*** Record excerpts ***

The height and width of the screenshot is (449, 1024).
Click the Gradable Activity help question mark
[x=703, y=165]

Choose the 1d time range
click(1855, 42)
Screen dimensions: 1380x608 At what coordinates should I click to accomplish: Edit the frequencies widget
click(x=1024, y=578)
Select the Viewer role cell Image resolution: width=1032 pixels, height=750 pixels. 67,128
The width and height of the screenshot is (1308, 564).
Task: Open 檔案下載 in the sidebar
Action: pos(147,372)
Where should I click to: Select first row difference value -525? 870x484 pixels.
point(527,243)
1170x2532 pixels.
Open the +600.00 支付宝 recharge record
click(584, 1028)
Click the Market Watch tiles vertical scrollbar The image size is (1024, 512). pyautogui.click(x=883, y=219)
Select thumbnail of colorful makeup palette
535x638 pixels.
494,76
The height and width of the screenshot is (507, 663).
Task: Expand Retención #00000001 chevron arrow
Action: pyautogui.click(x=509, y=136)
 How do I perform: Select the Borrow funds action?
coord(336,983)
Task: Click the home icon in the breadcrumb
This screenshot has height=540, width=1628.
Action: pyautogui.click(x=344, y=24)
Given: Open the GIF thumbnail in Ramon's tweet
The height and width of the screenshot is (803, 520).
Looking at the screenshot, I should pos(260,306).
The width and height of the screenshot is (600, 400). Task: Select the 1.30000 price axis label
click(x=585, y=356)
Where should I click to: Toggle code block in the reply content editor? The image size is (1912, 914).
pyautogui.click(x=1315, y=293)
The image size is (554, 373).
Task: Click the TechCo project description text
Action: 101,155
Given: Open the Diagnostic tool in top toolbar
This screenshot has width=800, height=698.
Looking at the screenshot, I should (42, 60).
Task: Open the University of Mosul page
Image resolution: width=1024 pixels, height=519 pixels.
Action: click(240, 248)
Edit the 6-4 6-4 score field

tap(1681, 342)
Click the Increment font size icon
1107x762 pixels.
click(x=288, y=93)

***

• [Task instructions] The task here is to output the line with "Where should I click to: Toggle" and all lines after it to the end of the records above, exactly and only those.

• [Task output]
Where should I click to: Toggle code block in the reply content editor? The image size is (1912, 914).
pyautogui.click(x=1315, y=293)
The image size is (554, 373).
Task: Click the TechCo project description text
Action: 101,155
Given: Open the Diagnostic tool in top toolbar
This screenshot has width=800, height=698.
Looking at the screenshot, I should (42, 60).
Task: Open the University of Mosul page
Image resolution: width=1024 pixels, height=519 pixels.
Action: click(240, 248)
Edit the 6-4 6-4 score field

tap(1681, 342)
Click the Increment font size icon
1107x762 pixels.
click(x=288, y=93)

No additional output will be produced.